Lesson #1. The same pattern appeared across the entire United States over the past month.  According to the news site Axios, between April 12 to May 13 police raided 55 college campus encampments and made over 2000 arrests.  Like similar assaults on the Occupy Movement a decade ago, these raids came late at night, were often violent, and relied on flimsy legal charges.  In the case of UCLA, the students were guilty of “suspicion of failing to disperse.” The LA Times reported the police wore body armor, helmets, face shields, and fired many flash-bang grenades.

  

Lesson #2.  Many analysts have compared these quickly expanding campus encampments in the United States, Canada, Europe, Japan, and Australia to the anti-Vietnam war movement.  While there are similarities, since both movements opposed US-supported foreign wars, there are several important differences.  

First, the Vietnam anti-war movement (1964-1972) also opposed the military draft and successfully organized within the US military.  Second, the US lost the Vietnam war, and the US government ended military conscription and withdrew its remaining troops from Vietnam in 1972. 

This is why a better comparison is the Occupy Wall Street movement of 2011 and early 2012, when there were encampments or protests in all 50 states, plus Canada, Europe, South America, Africa, and Asia. 
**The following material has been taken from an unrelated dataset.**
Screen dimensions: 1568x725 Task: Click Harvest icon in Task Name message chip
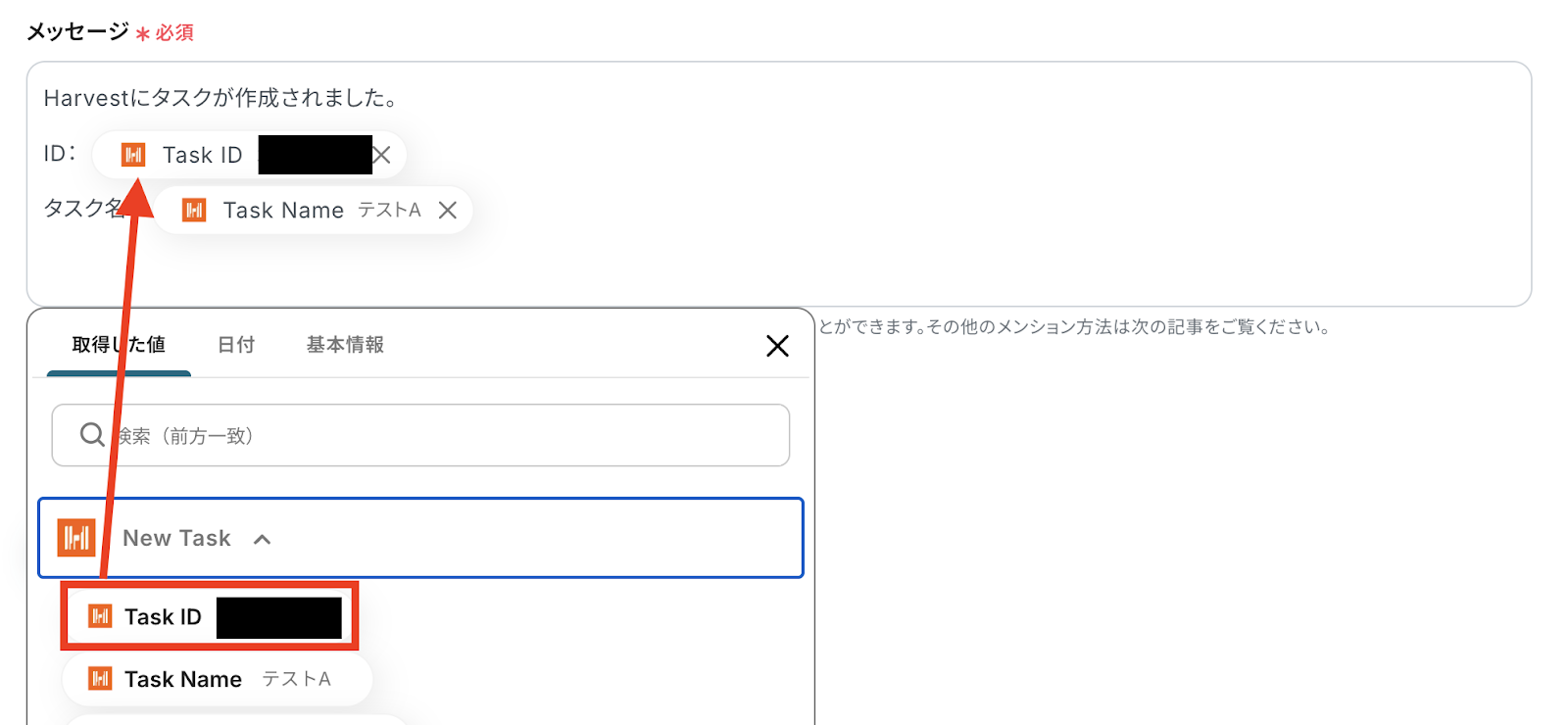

Lesson #3: Some Occupy Wall Street encampments shut down on their own, but many were assaulted by the police.  These synchronized police attacks have been well documented via redacted documents obtained through Freedom of Information requests.  In 2011 the police assaults against the Occupy encampments also took place late-at-night, involved multiple police agencies, and relied on flimsy legal charges.  The Obama White House directed these raids through the Department of Homeland Security, FBI, Fusion Centers, and local police agencies.  The public won’t know the potential role of the Biden White House until independent investigators receive answers to their Freedom of Information requests.  

Lesson #4:  Although the two attacks on the UCLA encampment appeared much different, they had several things in common.  First, they had the same objective, to shut the student encampment down.  Second, without the police standing down for four hours, the vigilantes could not have violently attacked the encampment and sent 25 students to the hospital. 

This is what we know about these vigilantes so far.  According to Ian Masters’ Background Briefing podcast, “Neo-Nazis, Christian Nationalists, and Proud Boys were in the pro-Israel mob at UCLA claiming to fight anti-Semitism."  CNN also did extensive research on the counter-protesters and identified them as extremely violent, non-student, off-campus, pro-Israel provocateurs. 

These lessons reveal that the organized assaults on protest movements are two sides of the same coin.  The “liberal” side is structured through the Department of Homeland Security, Fusion Centers, and local police, with White House guidance.  The “conservative” side of the coin relies on thugs discreetly assisted by local police and college administrators. 

Many commentators note that the donor class forced college presidents to request local police departments to raid the Gaza encampments.  These donors are extremely rich people who realize that constitutionally protected speech does not apply to their private sector companies.  They are quick to extend this precedent to the universities they donate to.  This does not, however, contradict the role of the Federal Department of Homeland Security since, according to the Guardian in 2012, “ . . .documents (obtained through Freedom of Information requests) show these federal agencies functioning as a de facto intelligence arm of Wall Street and corporate America" to assault Occupy encampments.